Compito richiesto 1:
Rispondi per favore a queste domande sul brano dedicato alle edizioni dell'Arco di Dürer:
(a) Quante matrici mancavano quando alcune si erano perse?
(b) In quanti fogli era scomposto l'esemplare dell'Arco presentato alla mostra?
(c) In quali anni si fece la ristampa con procedimenti fotomeccanici?

Brano di lettura:
####################

Senonché a quel punto alcune matrici si erano perse : ne mancano 21. Ebbene, chi curò questa nuova edizione, il grande storico dell’incisione A.Bartsch, dagli esemplari a stampa che ritrovò sparsi, fece fare delle copie non più xilografiche, bensì delle copie ad acquaforte, a integrazione delle parti mancanti. Nel 1885-1886 si fece una nuova ristampa, questa volta usando procedimenti fotomeccanici. Credo che le analogie siano talmente evidenti e chiare con quello che può accadere della copia o delle copie di un film, che non è neppure opprtuno segnalarle, evidenziarle o enfatizzarle.
Il fatto è questo, molto semplice : nell’occasione di una mostra che ho curato presso l’ Istituto in cui io lavoravo, avevamo un esemplare di quest’Arco scomposto nei suoi elementi costitutivi, cioè in 36 fogli ; non era completo e non è completo. Nel senso che, per esempio,manca la grande iscrizione sulla base, e dei fogli figurati ne mancano almeno tre o quattro. Ricercando nei fondi delle nostre collezioni di grafica, abbiamo trovato, anch’essa non completa, un edizione fotoincisa dell’Arco. Nel momento in cui dunque fu necessario rimontarlo, si utilizzò l’edizione più antica che avevamo incompleta, ma per le parti mancanti si utilizzarono le parti fotoincise, in modo da ridare il senso della completezza e della continuità. In quel caso è evidente che il dato della integrazione con copie posteriori, non coeve cioè alla gran parte dell’originale presentato, o comunque di quell’originale particolare, nasceva da una esigenza di completezza e di documentazione. Peraltro poi la diversificazione della parte fotoincisa rispetto alla parte invece realmente realizzata con tecnica xilografica era talmente evidente che chiunque si accorgeva di quali erano le parti più antiche e le parti più moderne. E questo ha consentito un discorso corretto di definizione, di integrazione, di studio, di non falsificazione, di quello che è un dato figurativo, insolito, importante, quale è appunto presente nell’opera di Dürer, o comunque dell’équipe da lui coordinata nell’ambito della realizzazione di questo complesso incisorio.

####################

Dati archiviati:
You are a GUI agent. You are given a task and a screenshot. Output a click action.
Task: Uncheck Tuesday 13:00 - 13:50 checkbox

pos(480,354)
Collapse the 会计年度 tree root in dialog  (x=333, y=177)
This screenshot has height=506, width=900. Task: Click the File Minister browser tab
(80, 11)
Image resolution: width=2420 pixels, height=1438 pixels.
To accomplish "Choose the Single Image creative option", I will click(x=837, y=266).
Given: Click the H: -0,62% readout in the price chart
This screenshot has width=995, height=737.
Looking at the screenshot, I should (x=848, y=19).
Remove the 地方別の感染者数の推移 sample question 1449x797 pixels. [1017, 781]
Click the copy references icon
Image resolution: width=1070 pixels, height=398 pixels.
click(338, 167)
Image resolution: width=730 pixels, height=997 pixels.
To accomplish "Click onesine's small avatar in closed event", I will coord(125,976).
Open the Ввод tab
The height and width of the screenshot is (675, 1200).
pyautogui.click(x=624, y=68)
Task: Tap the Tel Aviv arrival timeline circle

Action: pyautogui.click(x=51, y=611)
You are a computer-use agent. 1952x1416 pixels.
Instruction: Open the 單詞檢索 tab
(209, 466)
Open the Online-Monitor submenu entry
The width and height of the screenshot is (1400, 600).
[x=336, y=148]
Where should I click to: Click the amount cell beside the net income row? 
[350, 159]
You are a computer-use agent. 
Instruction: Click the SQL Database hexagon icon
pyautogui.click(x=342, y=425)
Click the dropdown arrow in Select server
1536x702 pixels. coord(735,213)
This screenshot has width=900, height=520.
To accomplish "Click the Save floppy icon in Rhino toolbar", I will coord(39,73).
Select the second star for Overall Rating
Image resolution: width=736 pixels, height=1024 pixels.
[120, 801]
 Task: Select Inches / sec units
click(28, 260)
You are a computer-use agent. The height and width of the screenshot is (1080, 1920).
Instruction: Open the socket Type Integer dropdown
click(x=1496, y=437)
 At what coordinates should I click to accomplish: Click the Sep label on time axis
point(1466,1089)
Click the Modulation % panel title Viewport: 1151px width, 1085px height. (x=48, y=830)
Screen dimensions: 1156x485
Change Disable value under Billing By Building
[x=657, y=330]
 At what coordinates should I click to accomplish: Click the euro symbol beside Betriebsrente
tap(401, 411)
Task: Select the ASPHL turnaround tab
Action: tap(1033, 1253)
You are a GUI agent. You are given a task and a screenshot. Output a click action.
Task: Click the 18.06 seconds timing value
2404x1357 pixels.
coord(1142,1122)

####################

Compito richiesto 2: Restituisci identico il tratto delle voci che va dal loro inizio fino alla riga che contiene "Collapse the 会计年度", entrambi gli estremi compresi.

Risposta completa 1:
(a) 21.
(b) 36.
(c) 1885-1886.

Risposta completa 2:
You are a GUI agent. You are given a task and a screenshot. Output a click action.
Task: Uncheck Tuesday 13:00 - 13:50 checkbox

pos(480,354)
Collapse the 会计年度 tree root in dialog  (x=333, y=177)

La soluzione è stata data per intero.